Recipe: how to make good calçot sauce
Traditional long onions cooked on an open flame take center stage in January-March, but they must be accompanied by this special condiment
Calçots are a foodie favorite in Catalonia. Not only are they delicious, healthy, and traditional, but they’re also the centerpiece of a beloved ritual that takes place up and down the territory in the earliest months of the year.
January to March is the time to eat calçots, long green onions that are typical of the Valls region in southern Catalonia, just north of the city of Tarragona.
After the fire of vine shoots is lit and the calçots are barbecued to perfection, they are brought straight from the cooking station to diners’ tables at special social gatherings known as ‘calçotades’.
Calçotades are typically messy and lighthearted affairs enjoyed with friends and family. Calçots are much more than just a food or a meal that you’d have on a regular evening for dinner, they’re a special date in the diary and usually a big day out.
Beside the onions on the table, you’ll find one of the most important aspects of eating calçots - the special condiment that they’re dipped in.
So, what goes into good calçot sauce?
Calçot sauce ingredients
1 bell pepper
1 nyora pepper (small round pepper, normally sold dried
4 ripe tomatoes
Half a head of garlic
100g almonds
50ml olive oil
Instructions
Grill the peppers and tomatoes until they cook through, then mix them together to form a paste.
In a pestle and mortar, grind together the garlic, almost, olive oil, and salt.

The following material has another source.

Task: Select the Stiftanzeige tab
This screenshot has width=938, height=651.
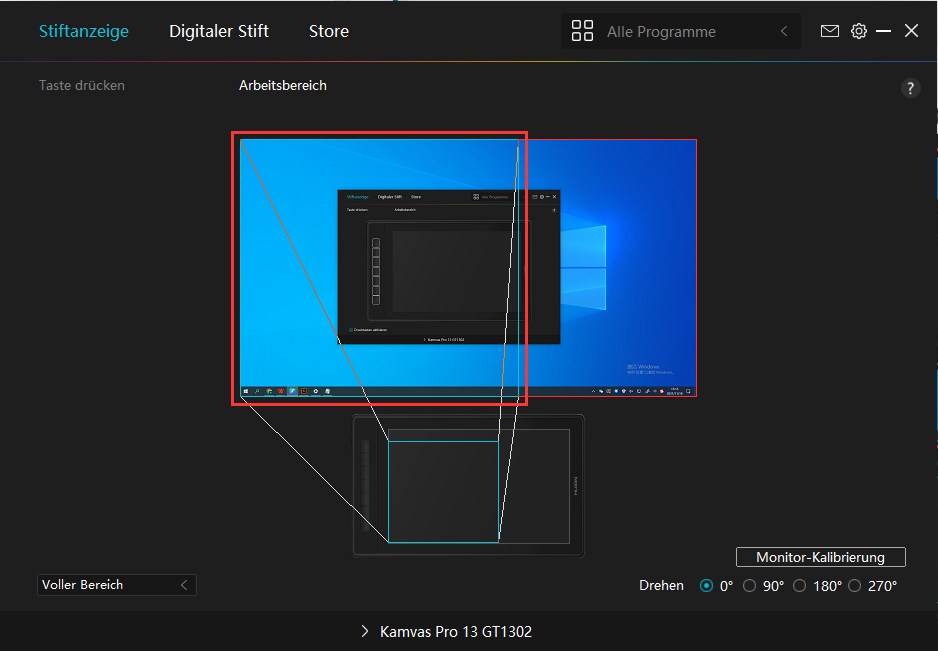Action: point(84,31)
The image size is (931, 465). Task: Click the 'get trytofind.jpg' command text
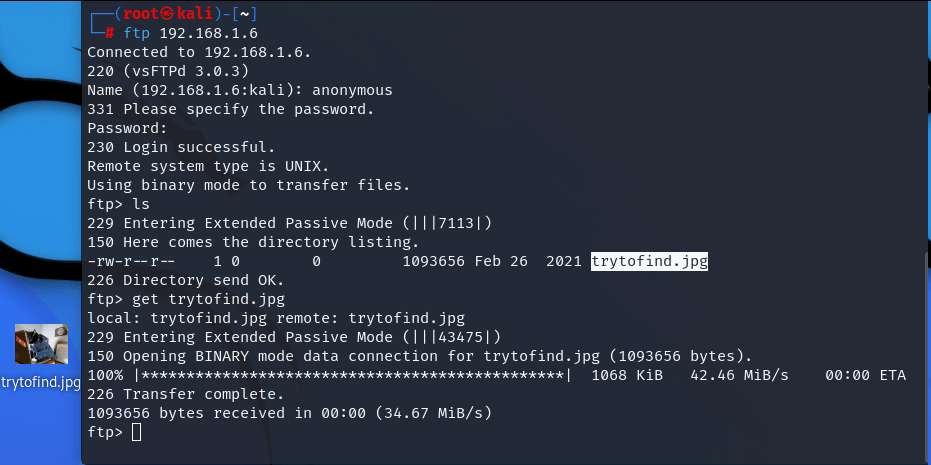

Combine the red vegetable paste with the ground ingredients and blend together with a blender or food processor until all ingredients emulsify and form a uniform bright orange-colored sauce.
Dip the barbecued calçots into the condiment and enjoy!
Optional ingredients
As well as the base ingredients outlined above, there’s some room for experimentation, according to your tastes.
Parsley is often found in the vegetable paste, and some ingredients even call for a couple of mint leaves although this would be less common.
Use some hazelnuts instead of almonds if you have them at hand.
When combining all ingredients, a splash of white wine vinegar can add a vibrant touch of acidity, while pinch of paprika can also add depth to the flavor also.